The question the Constitutional Court had to determine is whether issuing the notice, against a background of payments in previous years that did align with the amounts set out in the notices, created a binding obligation to pay the amounts set out in the notice.
A secondary question, in part argued by the amicus, the Centre for Child Law, is that bearing in mind the right to basic education, the issuing of the notice created a legitimate expectation amongst the schools that the subsidies would not be significantly reduced when paid.

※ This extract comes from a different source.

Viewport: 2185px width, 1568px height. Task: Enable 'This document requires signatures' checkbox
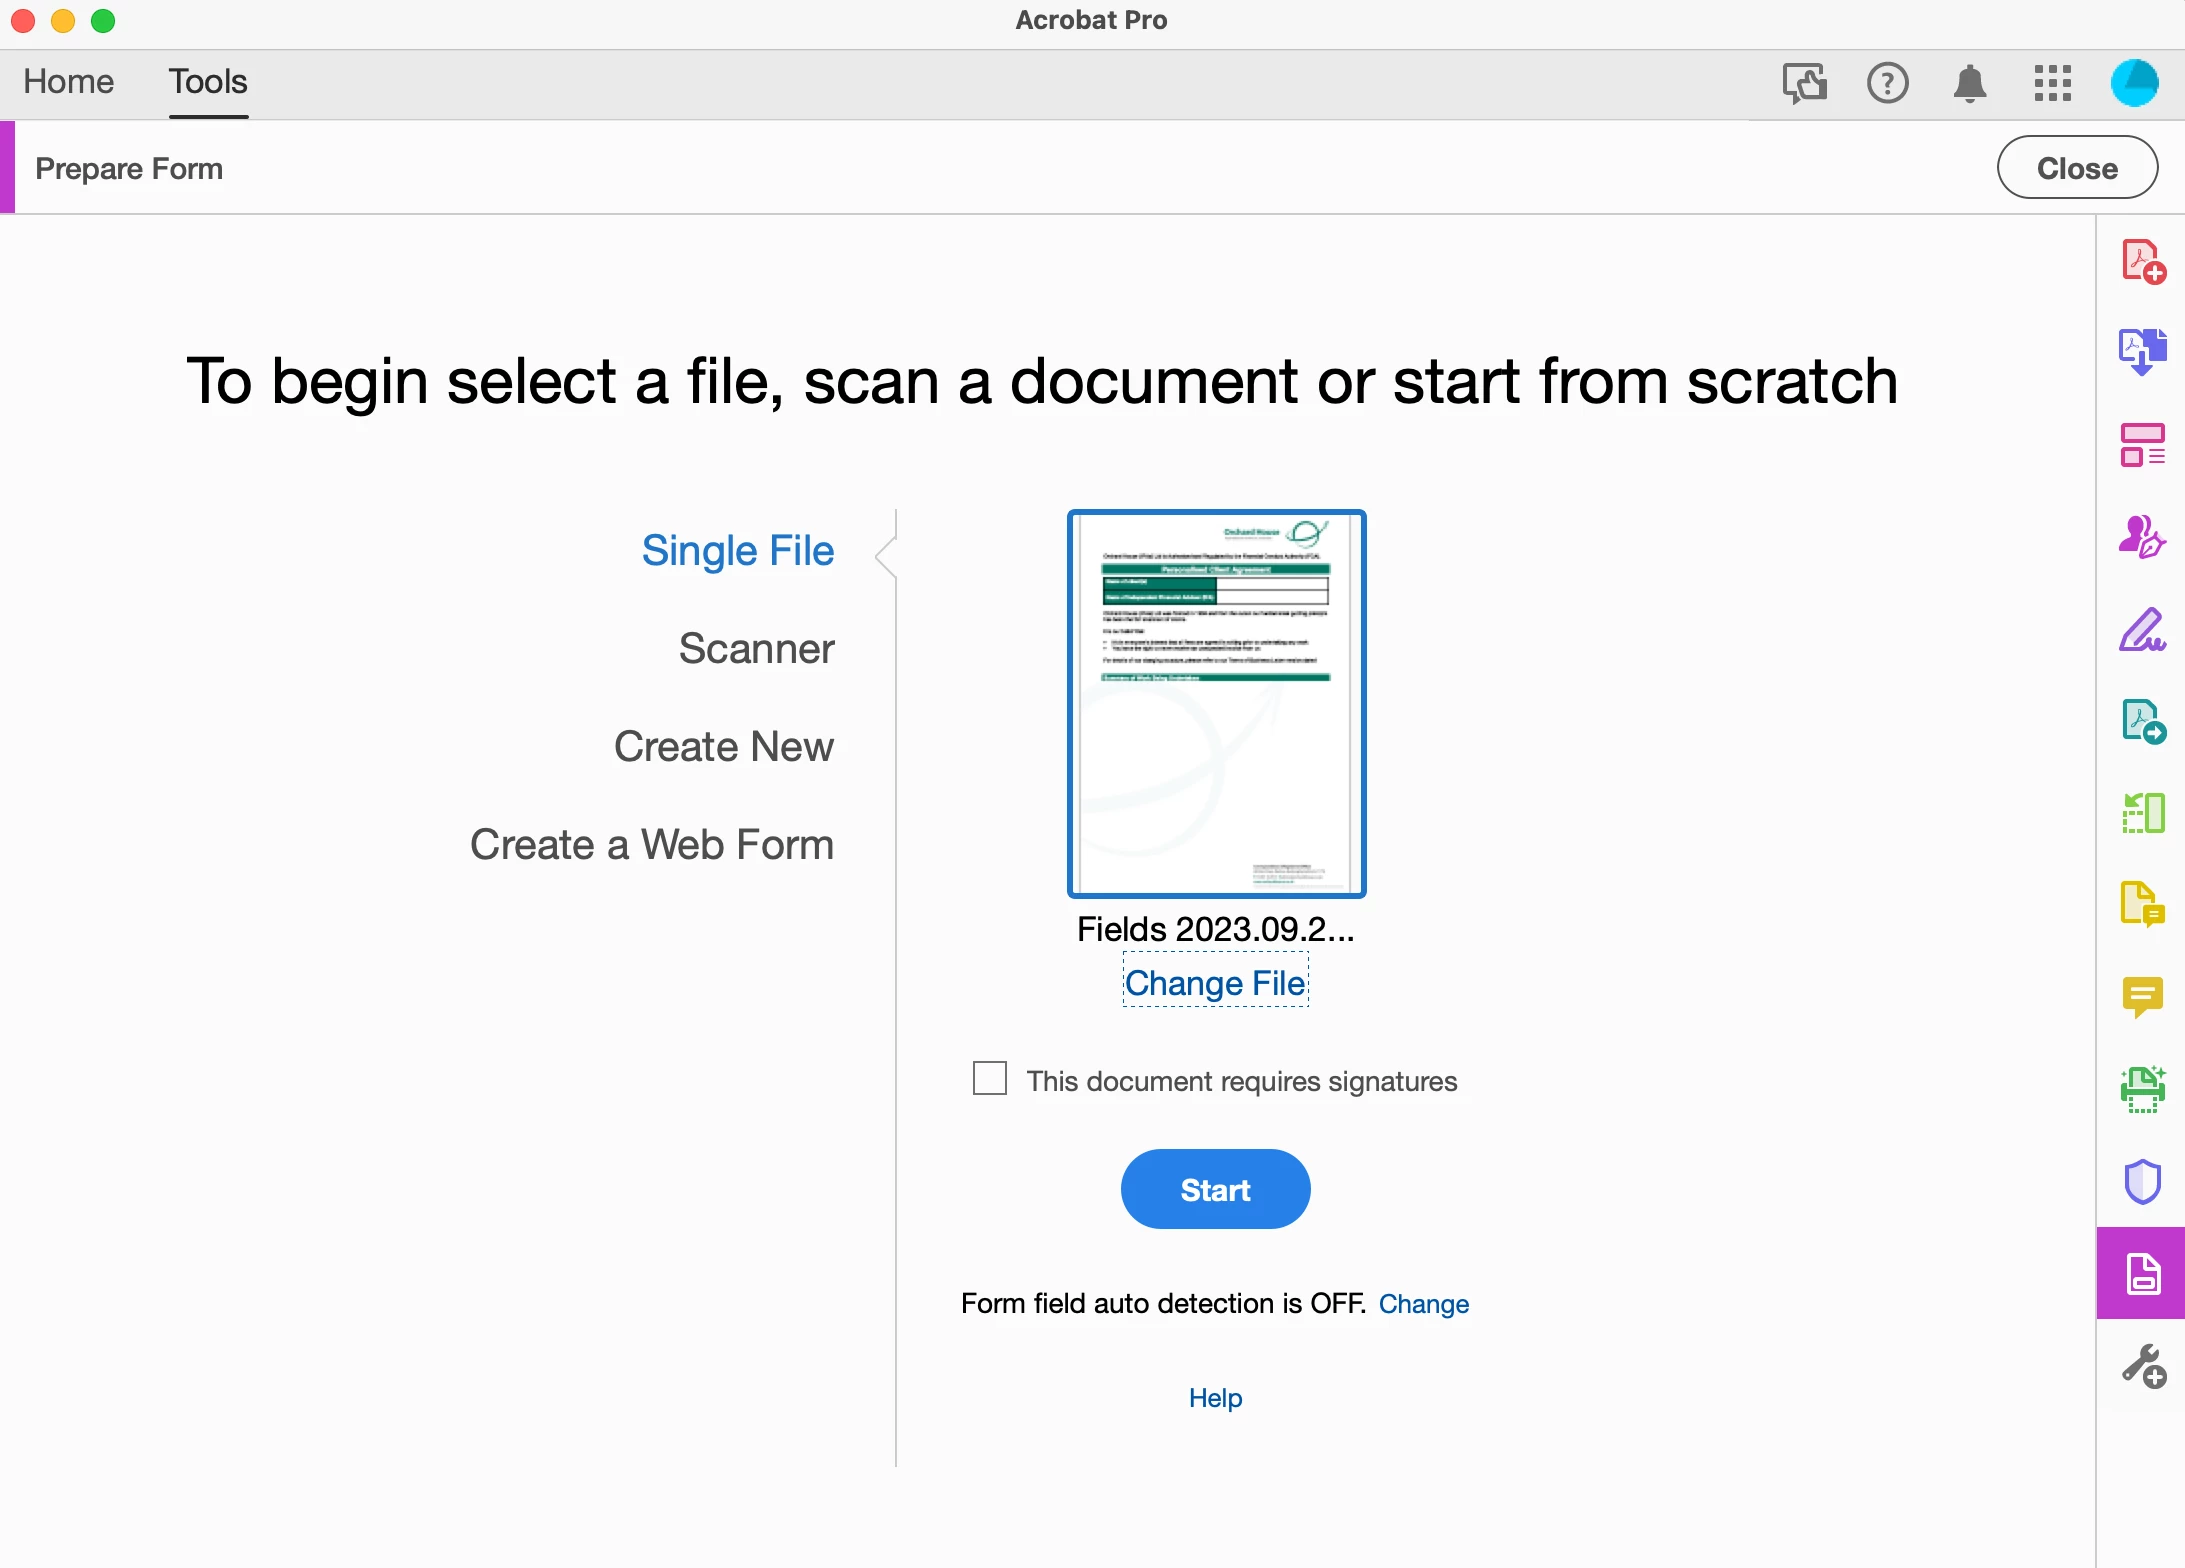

In the main judgment authored by Justice Cameron (and concurred in by Moseneke DCJ, Froneman J, Khampepe J, Skweyiya J and Yacoob J), it was held that the notice did not give rise to a contractual obligation. The notice did, however, find that once a public official had made a public statement of a promise to pay specified amounts, that amount could not be unilaterally reduced after the due date for payment. The Constitutional Court therefore overturned the High Court decision and ordered the Department to pay the approximate amounts specified in the 2008 notice.
Froneman J wrote a separate opinion in which he stated he agreed with the reasoning of Cameron J’s judgment but would also have found that the 2008 notice together with the Department’s past conduct would have constituted a binding contractual obligation.

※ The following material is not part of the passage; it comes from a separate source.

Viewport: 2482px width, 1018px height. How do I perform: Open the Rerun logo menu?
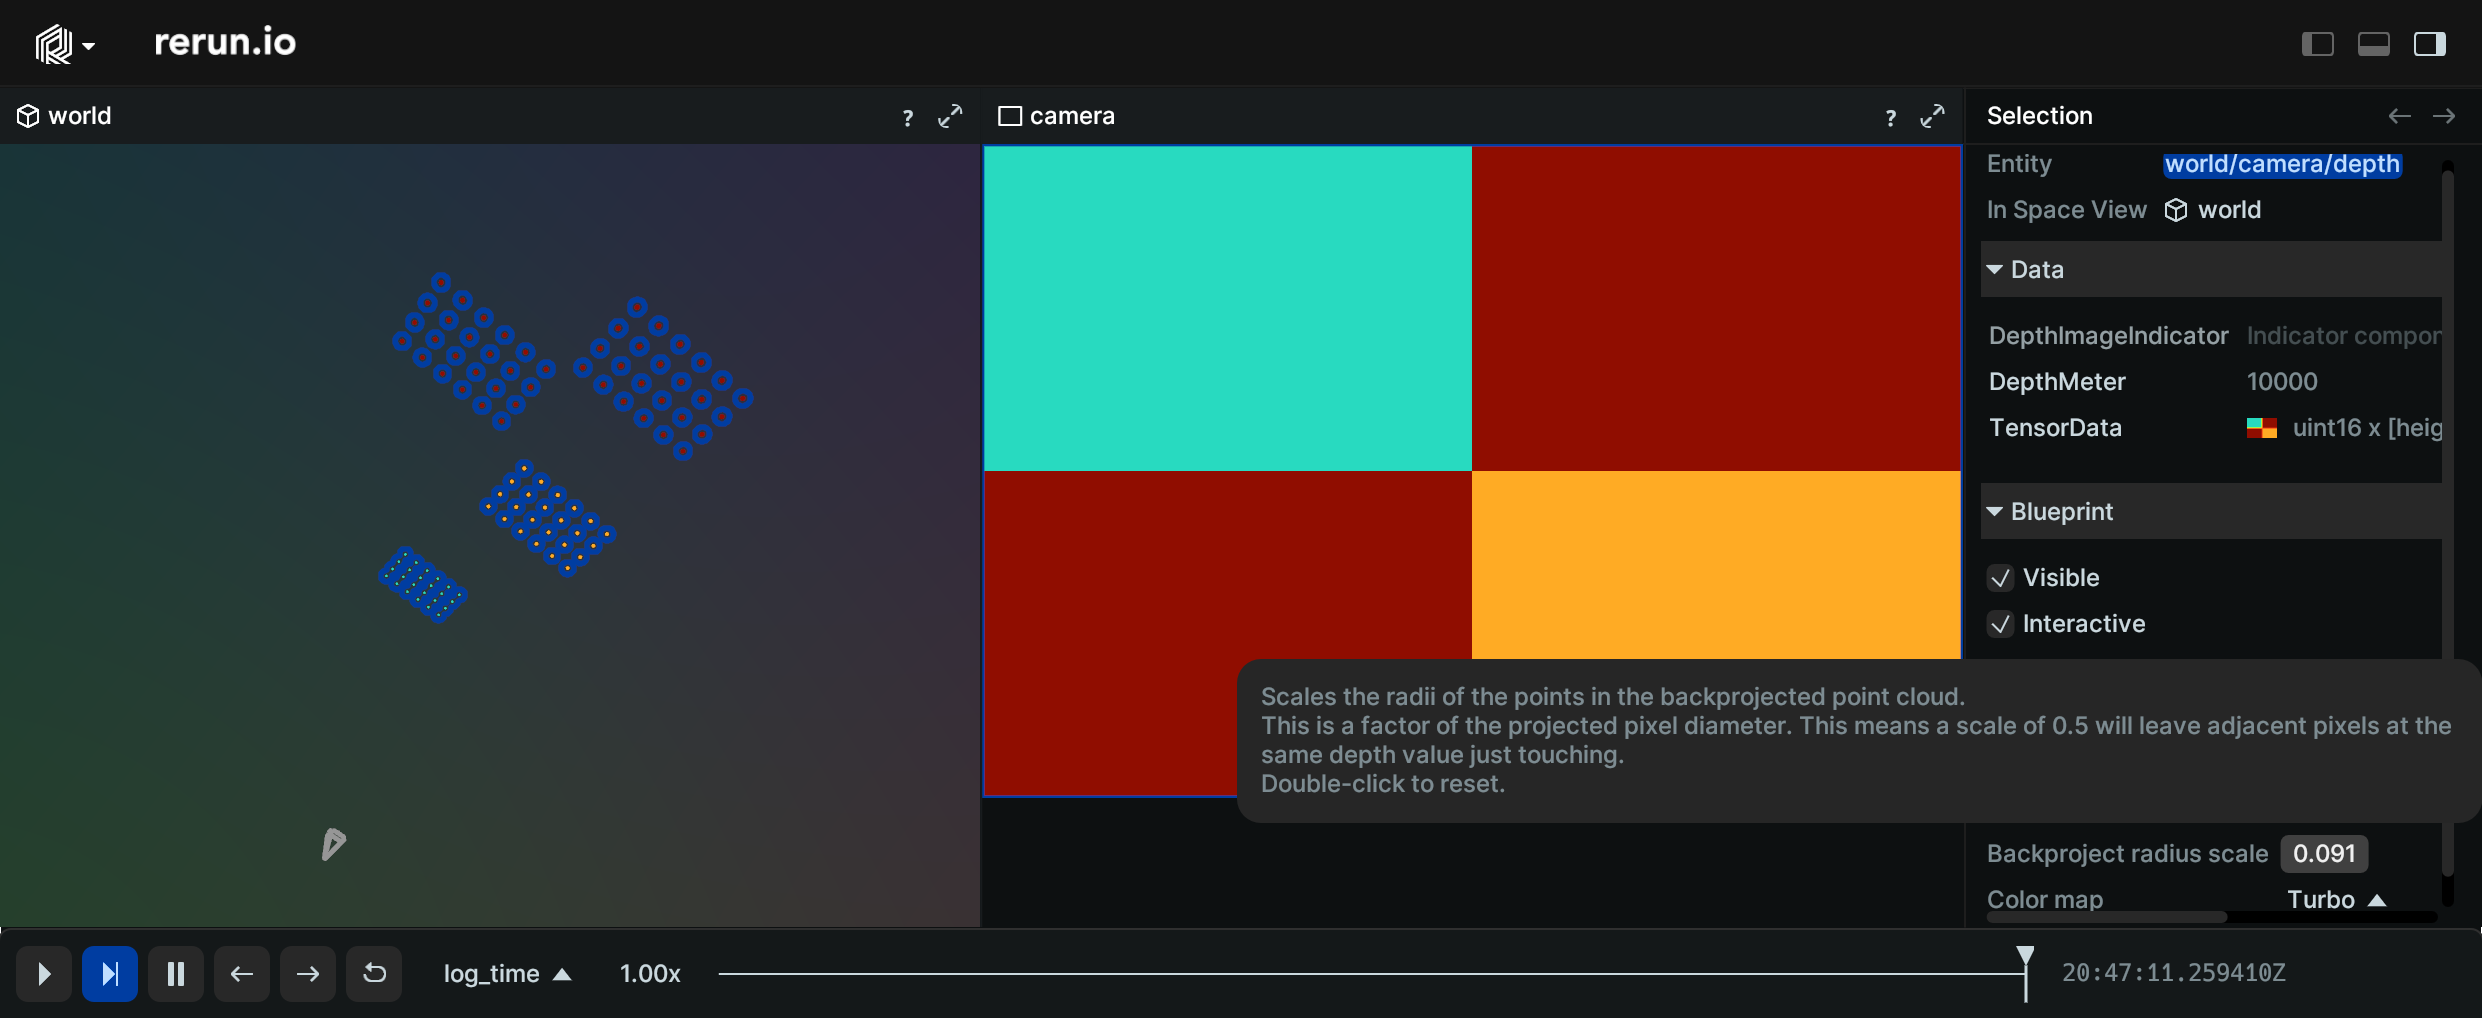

Nkabinde J dissented from the main judgment finding that the 2008 notice did not constitute a binding promise to pay. She would have granted leave to appeal but dismissed that appeal upholding the High Court’s judgment on the basis that the “approximate” amounts in the notice were not sufficiently precise to constitute a promise to pay.
Zondo J also wrote a dissenting opinion, in which Mogoeng CJ and Jafta J concurred. Zondo J held that the notice did not create a legal obligation as the “approximate amounts” were not sufficiently certain. He held that the order made in the main judgment would not be competent in law as the Department would not be able to determine what “approximate” amount to pay the schools.
Finally Mogoeng CJ and Jafta J wrote a separate dissent, in which Zondo J concurred, in which they indicated they agreed with Nkabinde J’s opinion, except that they would not have granted leave to appeal.